ThIMG_20140704_210721e bustle of a coffee shop, coupled with rain – either a sprinkle or a downpour, make for perfect writing weather in Morgan Frederick’s opinion. “Add coffee or hot tea, the sweeter the better, some music, and I’m golden,” she says, smiling. Morgan is often smiling, though that has less to do with her caffeine intake and more to do with the joy she takes in life. It’s easy to entertain her, partially due to her wild imagination. Rather than squash it when she was younger, her parents encouraged her flights of fancy. Her earliest memories of creating came when she was three or four, playing with Power Rangers, Polly Pockets, and Grand Champion horse figurines all at once. “I’d send them all on these fantastic, really epic adventures,” she says. “Some days, my Polly Pocket – her name was Holly – would be a cowgirl who had to rescue the Power Rangers from the Lincoln Log cabin they got trapped in by some evil. Other times, the Power Rangers would team up with my Pokémon and army men to save the faerie queen and her subjects.” With an imagination as vivid as hers, Morgan had no choice but to go into a creative field. “I tried, really tried, to fit into a mold and do the so-called practical thing, but I couldn’t. My heart wasn’t in it. My parents have been in managerial positions for twenty-odd years, but they enjoyed it. ‘If you’re gonna half-ass it, why bother’ was my dad’s favorite saying while I was growing up.”

WYVERN: You mention your family a lot when you talk. Who do you consider your mentors, or people who have inspired you?

MF: I have so many. My parents, my grandparents. My best friends: Kelli Williams, Jonathan Wine, and Sam Morales, all of whom have taught me so much and play different roles in my life. Every member on the Wyvern team. David & Carrie Urso, Amber Foltz, Jonny Novgrod, Chris Coutts, Doug Cumbia, Geovani Ayala. I owe each and every one of them more than I think words could ever express, and I can only try to be half of the inspiration to others that they were and are to me.

WYVERN: What are your biggest strengths?

MF: My empathy, knack for reading people, and my obsession with organization. Empathy and people-reading have been super helpful for writing, because I can then use what I glean from real life in my writing. It’s a lot of fun, I think, to really mix up my work – high or epic fantasy – with very realistic, very modern emotions like a struggle to fit in or trying to find your place in a world different from the one you remember as a child.

WYVERN: Are your writing experiences based on people you know, or events in your own life?

MF: Both, definitely! I’ve modeled several characters after friends and loved ones, and some of the events are similar too, just tweaked to suit my world. It’s a lot of fun to combine fantasy with very realistic, very modern emotions like a struggle to fit in or to find your place in a world different from the one you remember as a child. Even though the world is so different, I think one thing that seems to be true in most, if not all, novels is the concept of humanity or the human condition doesn’t change whether you’re on Earth, in the Shire, or halfway to an outer planet on a Firefly class ship.

▶ _INFORMATION PROVIDED_
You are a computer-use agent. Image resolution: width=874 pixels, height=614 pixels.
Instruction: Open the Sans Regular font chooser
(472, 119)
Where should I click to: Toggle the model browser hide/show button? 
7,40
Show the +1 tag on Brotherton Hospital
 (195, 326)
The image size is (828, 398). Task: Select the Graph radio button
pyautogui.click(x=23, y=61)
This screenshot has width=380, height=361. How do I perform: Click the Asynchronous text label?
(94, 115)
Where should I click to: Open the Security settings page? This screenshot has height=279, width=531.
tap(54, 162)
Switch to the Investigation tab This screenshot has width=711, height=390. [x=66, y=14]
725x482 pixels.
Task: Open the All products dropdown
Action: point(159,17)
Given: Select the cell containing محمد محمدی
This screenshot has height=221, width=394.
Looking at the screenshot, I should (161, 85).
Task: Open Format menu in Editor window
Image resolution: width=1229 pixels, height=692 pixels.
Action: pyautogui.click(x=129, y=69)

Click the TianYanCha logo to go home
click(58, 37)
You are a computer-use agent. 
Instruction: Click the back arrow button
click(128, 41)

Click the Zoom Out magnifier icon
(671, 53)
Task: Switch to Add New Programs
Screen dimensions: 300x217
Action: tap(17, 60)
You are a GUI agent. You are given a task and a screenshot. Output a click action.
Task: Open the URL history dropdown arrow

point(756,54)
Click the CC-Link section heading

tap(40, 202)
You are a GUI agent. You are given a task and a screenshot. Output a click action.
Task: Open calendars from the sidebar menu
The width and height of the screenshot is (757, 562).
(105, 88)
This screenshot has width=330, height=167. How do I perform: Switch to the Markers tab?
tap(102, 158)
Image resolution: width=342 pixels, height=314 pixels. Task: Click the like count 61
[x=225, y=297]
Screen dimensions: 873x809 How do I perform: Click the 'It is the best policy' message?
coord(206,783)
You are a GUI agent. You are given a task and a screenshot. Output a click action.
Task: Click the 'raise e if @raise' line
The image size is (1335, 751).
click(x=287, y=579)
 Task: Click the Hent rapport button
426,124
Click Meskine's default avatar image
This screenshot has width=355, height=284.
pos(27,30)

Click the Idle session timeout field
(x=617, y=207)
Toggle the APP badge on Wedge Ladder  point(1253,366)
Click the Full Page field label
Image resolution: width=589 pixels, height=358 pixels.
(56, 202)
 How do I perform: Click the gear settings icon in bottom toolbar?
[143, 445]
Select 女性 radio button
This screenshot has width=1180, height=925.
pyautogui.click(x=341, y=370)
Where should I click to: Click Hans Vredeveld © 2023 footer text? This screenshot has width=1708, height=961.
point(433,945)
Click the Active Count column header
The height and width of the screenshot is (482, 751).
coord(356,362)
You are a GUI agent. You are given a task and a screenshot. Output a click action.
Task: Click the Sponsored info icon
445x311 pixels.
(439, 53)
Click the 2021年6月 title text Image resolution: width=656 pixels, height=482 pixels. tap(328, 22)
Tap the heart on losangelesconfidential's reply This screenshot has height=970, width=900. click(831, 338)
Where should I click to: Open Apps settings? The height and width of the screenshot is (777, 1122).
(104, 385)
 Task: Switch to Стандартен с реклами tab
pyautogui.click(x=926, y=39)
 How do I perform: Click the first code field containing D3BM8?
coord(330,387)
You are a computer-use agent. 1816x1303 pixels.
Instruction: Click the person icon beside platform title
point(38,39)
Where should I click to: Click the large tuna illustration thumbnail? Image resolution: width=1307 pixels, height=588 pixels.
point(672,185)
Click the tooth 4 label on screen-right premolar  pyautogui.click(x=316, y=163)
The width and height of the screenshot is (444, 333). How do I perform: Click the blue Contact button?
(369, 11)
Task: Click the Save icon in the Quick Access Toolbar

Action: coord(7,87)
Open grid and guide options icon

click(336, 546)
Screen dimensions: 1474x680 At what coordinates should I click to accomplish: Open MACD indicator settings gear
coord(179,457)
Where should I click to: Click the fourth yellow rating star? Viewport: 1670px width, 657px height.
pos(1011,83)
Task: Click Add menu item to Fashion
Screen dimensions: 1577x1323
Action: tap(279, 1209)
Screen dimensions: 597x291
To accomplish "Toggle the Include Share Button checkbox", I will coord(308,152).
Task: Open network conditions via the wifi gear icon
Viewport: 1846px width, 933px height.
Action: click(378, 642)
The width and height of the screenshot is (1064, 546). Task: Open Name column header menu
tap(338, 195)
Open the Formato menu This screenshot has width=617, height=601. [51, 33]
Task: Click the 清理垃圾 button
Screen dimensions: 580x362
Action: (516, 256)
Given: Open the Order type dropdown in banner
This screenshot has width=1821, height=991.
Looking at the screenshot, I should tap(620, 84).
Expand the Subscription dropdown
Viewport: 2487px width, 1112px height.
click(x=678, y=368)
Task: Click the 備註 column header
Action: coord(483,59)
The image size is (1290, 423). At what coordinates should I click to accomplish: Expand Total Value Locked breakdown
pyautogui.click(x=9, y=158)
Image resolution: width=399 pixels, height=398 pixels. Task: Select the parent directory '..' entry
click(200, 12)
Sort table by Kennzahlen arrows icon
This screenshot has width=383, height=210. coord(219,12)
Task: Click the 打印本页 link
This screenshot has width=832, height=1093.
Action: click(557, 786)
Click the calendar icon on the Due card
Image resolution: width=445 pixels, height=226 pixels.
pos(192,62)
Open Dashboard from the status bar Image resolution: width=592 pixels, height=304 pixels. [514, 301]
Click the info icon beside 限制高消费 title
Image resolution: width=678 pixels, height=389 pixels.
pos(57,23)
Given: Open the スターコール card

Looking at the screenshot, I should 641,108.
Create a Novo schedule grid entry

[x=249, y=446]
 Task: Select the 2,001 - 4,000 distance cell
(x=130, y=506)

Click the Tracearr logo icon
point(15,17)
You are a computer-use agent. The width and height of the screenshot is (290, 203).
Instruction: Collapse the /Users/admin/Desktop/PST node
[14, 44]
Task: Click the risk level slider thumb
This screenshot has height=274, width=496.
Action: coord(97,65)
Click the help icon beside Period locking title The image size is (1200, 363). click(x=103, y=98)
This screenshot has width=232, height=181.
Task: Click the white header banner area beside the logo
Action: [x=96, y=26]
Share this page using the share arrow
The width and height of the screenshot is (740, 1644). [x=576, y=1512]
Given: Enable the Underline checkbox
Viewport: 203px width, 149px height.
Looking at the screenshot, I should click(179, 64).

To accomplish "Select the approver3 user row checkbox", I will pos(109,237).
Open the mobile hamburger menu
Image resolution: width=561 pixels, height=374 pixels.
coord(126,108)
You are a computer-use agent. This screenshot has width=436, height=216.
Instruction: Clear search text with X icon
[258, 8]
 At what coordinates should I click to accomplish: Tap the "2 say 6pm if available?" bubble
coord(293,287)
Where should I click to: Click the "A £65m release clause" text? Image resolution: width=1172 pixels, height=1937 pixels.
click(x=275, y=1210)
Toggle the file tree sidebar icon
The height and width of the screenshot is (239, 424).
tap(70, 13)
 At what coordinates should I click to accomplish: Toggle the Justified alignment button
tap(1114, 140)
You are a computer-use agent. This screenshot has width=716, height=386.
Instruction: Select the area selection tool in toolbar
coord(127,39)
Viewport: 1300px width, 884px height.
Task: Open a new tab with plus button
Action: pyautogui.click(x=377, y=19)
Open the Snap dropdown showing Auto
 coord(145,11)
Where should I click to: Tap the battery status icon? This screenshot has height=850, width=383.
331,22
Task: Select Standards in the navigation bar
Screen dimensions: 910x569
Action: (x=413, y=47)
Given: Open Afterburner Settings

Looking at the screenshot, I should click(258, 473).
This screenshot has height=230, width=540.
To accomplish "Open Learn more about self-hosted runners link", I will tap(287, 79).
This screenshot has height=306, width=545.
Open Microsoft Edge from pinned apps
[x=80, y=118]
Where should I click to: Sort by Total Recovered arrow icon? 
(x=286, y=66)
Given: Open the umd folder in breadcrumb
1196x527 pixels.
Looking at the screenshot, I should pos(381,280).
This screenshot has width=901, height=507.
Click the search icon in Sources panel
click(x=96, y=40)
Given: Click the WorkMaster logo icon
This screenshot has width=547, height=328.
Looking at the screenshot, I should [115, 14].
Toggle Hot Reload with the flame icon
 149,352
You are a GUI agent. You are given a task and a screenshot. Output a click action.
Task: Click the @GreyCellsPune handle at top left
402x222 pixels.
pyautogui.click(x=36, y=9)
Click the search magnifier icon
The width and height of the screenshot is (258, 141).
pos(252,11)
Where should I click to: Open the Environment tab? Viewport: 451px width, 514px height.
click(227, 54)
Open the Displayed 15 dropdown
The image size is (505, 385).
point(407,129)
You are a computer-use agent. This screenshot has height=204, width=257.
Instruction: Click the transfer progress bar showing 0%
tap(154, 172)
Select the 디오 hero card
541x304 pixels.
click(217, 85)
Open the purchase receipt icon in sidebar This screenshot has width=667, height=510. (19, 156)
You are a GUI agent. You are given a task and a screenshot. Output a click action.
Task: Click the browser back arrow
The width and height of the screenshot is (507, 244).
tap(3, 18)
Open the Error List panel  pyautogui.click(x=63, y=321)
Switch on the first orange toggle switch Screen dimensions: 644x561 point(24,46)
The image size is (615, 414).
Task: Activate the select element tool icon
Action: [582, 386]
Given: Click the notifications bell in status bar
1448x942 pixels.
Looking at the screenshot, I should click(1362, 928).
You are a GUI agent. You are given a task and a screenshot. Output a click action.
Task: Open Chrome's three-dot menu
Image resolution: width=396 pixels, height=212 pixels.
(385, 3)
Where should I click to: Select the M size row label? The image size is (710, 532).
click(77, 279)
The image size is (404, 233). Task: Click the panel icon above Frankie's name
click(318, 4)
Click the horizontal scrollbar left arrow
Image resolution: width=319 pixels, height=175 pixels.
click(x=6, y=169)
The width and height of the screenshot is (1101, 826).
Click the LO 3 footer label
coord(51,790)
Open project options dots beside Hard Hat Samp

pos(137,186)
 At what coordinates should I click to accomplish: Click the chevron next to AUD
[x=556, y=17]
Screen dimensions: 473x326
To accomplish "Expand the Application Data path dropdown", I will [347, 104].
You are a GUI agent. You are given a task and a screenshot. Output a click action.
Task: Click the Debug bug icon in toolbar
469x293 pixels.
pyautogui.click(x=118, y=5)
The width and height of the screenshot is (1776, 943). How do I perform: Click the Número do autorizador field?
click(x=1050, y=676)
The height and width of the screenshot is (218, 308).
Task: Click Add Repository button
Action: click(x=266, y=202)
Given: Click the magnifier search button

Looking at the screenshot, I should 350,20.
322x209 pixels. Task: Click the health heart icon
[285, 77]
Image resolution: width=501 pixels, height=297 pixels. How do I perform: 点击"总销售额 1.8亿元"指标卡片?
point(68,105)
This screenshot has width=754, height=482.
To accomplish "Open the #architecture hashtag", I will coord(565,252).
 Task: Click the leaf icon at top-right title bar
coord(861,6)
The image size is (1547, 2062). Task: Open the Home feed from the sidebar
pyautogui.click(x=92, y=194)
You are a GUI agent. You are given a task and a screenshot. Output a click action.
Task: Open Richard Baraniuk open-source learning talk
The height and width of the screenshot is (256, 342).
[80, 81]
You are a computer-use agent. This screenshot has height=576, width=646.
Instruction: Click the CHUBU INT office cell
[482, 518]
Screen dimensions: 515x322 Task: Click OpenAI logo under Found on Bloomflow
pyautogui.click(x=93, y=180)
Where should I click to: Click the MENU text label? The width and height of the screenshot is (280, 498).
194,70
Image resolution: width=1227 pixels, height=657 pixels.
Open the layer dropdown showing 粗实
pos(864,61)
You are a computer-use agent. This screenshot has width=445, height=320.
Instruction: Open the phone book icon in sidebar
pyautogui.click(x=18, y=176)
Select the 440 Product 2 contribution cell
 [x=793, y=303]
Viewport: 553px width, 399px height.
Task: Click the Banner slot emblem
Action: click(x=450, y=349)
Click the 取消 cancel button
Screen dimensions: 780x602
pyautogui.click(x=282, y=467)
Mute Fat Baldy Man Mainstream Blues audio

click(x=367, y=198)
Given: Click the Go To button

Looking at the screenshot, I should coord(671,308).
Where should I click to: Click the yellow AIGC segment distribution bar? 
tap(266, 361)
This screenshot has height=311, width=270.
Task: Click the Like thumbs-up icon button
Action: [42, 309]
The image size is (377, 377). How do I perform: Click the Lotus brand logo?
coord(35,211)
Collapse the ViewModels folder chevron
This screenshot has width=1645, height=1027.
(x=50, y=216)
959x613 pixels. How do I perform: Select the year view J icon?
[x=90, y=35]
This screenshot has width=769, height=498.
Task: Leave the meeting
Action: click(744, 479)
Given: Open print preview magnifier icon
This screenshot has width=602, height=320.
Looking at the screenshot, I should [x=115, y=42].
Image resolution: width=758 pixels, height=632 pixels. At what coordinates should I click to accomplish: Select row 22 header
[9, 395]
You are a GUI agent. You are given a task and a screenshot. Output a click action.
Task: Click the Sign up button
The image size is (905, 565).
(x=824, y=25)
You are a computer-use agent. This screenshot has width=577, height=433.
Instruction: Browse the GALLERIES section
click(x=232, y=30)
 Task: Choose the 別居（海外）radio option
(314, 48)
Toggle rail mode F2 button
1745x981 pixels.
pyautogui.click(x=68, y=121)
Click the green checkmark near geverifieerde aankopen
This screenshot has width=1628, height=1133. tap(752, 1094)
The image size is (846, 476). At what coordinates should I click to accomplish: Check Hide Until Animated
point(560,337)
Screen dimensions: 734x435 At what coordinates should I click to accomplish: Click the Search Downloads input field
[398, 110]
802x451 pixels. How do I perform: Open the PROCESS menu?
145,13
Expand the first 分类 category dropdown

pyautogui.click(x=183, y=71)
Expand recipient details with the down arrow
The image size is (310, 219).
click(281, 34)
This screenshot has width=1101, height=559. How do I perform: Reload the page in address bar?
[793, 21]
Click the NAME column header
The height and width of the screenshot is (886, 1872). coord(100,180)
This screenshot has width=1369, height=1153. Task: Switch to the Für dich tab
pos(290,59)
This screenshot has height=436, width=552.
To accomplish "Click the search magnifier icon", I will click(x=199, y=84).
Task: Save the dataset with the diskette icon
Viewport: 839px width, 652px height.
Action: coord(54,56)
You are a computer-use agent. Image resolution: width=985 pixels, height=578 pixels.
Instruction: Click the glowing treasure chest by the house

▶ _PROBLEM 1_
Rewrite everything in the interview with Morgan Frederick from "MF: I have so" down to "and are to me.", putting "closest friends" in place of "best friends".
▶ _PROBLEM 2_
In the interview with Morgan Frederick, what name did she give her Polly Pocket?
▶ _PROBLEM 3_
Continue the interview with Morgan Frederick from the point where it stops.
The listing was taken from a separate source and has no connection to the interview.

▶ _TASK ANSWER 1_
MF: I have so many. My parents, my grandparents. My closest friends: Kelli Williams, Jonathan Wine, and Sam Morales, all of whom have taught me so much and play different roles in my life. Every member on the Wyvern team. David & Carrie Urso, Amber Foltz, Jonny Novgrod, Chris Coutts, Doug Cumbia, Geovani Ayala. I owe each and every one of them more than I think words could ever express, and I can only try to be half of the inspiration to others that they were and are to me.

▶ _TASK ANSWER 2_
Holly.

▶ _TASK ANSWER 3_
WYVERN:  How has your practice changed over time?

MF: Well, being in school has definitely made it harder to write. [laughs] I used to be able to devote days to writing, but now between classes and work, it’s hard. So, learning to write in smaller doses has definitely been a change I had to make. I also had to train myself to focus on writing rather than revising, because a lot of times I would get caught up in editing what I already have before writing more, and it took up so much time.

WYVERN: Did you learn anything from a recent project? What was it?

MF: Just because I don’t think I’m useful doesn’t mean I’m not. Understanding that each person on a team brings something new, something no one else can bring, to the table is something I never thought applied to me. I hold everyone else to a high standard, but I double my expectations for myself, and that’s silly. While being willing to learn is always a good trait, more often, just sticking to what you’re good at is more beneficial.

WYVERN: What kind of music do you listen to?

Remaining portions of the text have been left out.